In Fink’s view, the stakes are high. In a low-to-negative-interest-rate world, pension funds and savers will be hard-pressed to meet their goals if corporations and governments don’t invest for long-term growth. Fink warns that the U.S. is headed for a crisis as an aging population’s needs for retirement outstrip what little savings have been squirreled away. “This is not a big issue in Washington because it’s not today’s problem,” he says.

Early this year, taking matters into his own hands, Fink wrote an open letter to the heads of U.S. and European corporations urging them to spell out their long-term growth plans. In July he and a star-studded list of fellow executives, including Warren Buffett and JPMorgan Chase & Co. boss Jamie Dimon, released a list of boardroom best practices they called Commonsense Principles of Corporate Governance.

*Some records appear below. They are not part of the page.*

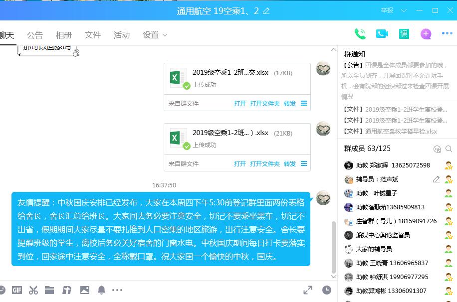Start a group video call
Image resolution: width=457 pixels, height=302 pixels.
(x=382, y=34)
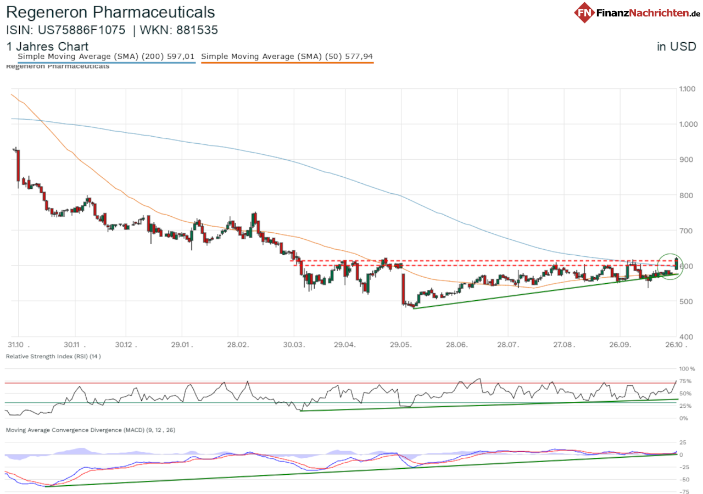Toggle the Simple Moving Average (SMA) (50) indicator
Image resolution: width=703 pixels, height=494 pixels.
tap(288, 56)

Outside his official capacity at BlackRock, Fink collaborates with several industry groups — the Coalition for Inclusive Capitalism, the 30% Club and Focusing Capital on the Long Term — that are working to raise awareness of corporate social responsibility, which he regards as a key element of good governance. “If you bought a company and you fired 100,000 people but you maximized return, is that a good thing?” he asks. “I would say it’s horrible because the social costs are enormous.”

Any hint of fatigue from his grueling schedule fades when Fink, a staunch supporter of Democratic presidential candidate Hillary Clinton, starts talking politics and the environment. “See, I don’t have a plastic bottle,” he says, brandishing a stainless steel CamelBak vessel.

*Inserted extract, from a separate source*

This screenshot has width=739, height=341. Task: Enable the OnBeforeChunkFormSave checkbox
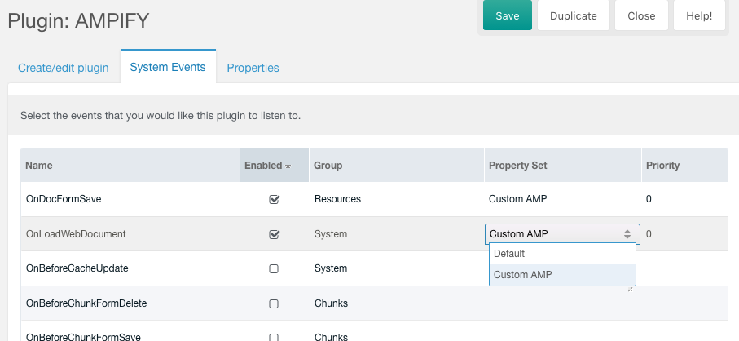pyautogui.click(x=273, y=337)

BlackRock, which manages $350 billion in ESG products, encourages clients to consider these options, but it’s come under fire from public interest groups for its holdings in oil and gun companies from tracking broad market indexes like the S&P 500. In August a group called Gays Against Guns staged a so-called die-in outside BlackRock’s headquarters to protest the firm’s stakes in gun makers Smith & Wesson Holding Corp. and Sturm, Ruger & Co.

Last month BlackRock released a report warning investors to weigh the impact of climate change on their portfolios, prompting a sharp rebuke from the Asset Owners Disclosure Project. The climate change lobby group accused the firm of “a disturbing hypocrisy” for voting against a proposal at Exxon Mobil Corp.’s annual general meeting in May that would have compelled the Irving, Texas–based oil and gas giant to divulge information about the impact of climate change regulations on its business. Although BlackRock cautions that corporations need to tackle climate risk in the long term, Fink says, “We’re not calling for it to happen tomorrow, and we’re not calling for it to destroy corporate value at some companies.”

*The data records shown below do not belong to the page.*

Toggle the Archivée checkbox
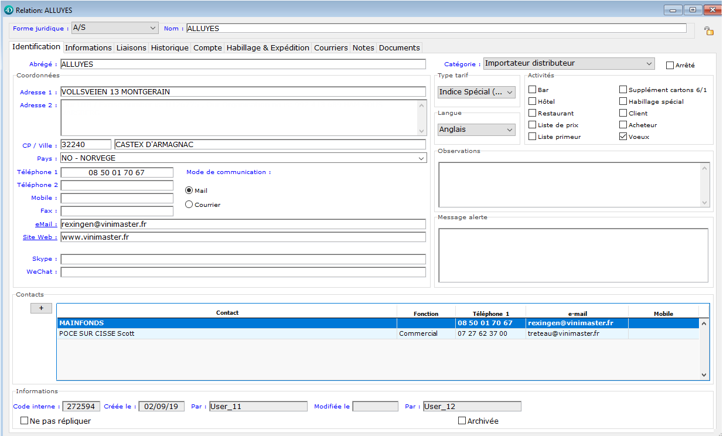This screenshot has width=723, height=436. pos(462,421)
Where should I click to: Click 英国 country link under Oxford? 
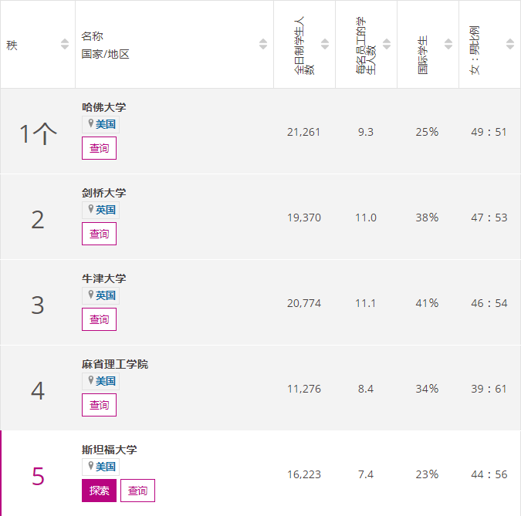pos(106,295)
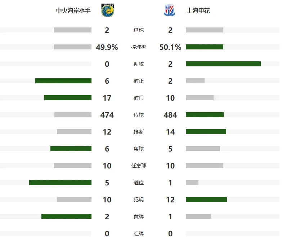
Task: Select the 传球 passes label
Action: click(x=139, y=115)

Fink proudly admits that he often personally disagrees with the votes cast by Edkins and the investment stewardship team. “Our job is not to have Larry Fink’s social views,” he says, insisting that the team’s decisions reflect the best course of action for maximizing shareholder returns in the long run so clients can meet their pension liabilities.

BlackRock votes in line with management most of the time, but Fink insists that his firm is effecting change behind the scenes. When BlackRock has concerns with a company over ESG issues, the investment stewardship team — with backup from him in select cases — will talk privately with executives and directors and try to reach an agreement. A proxy vote against management is a last resort.

“We learned in the financial crisis that we need a voice,” Fink says. “We need a voice for long-termism.”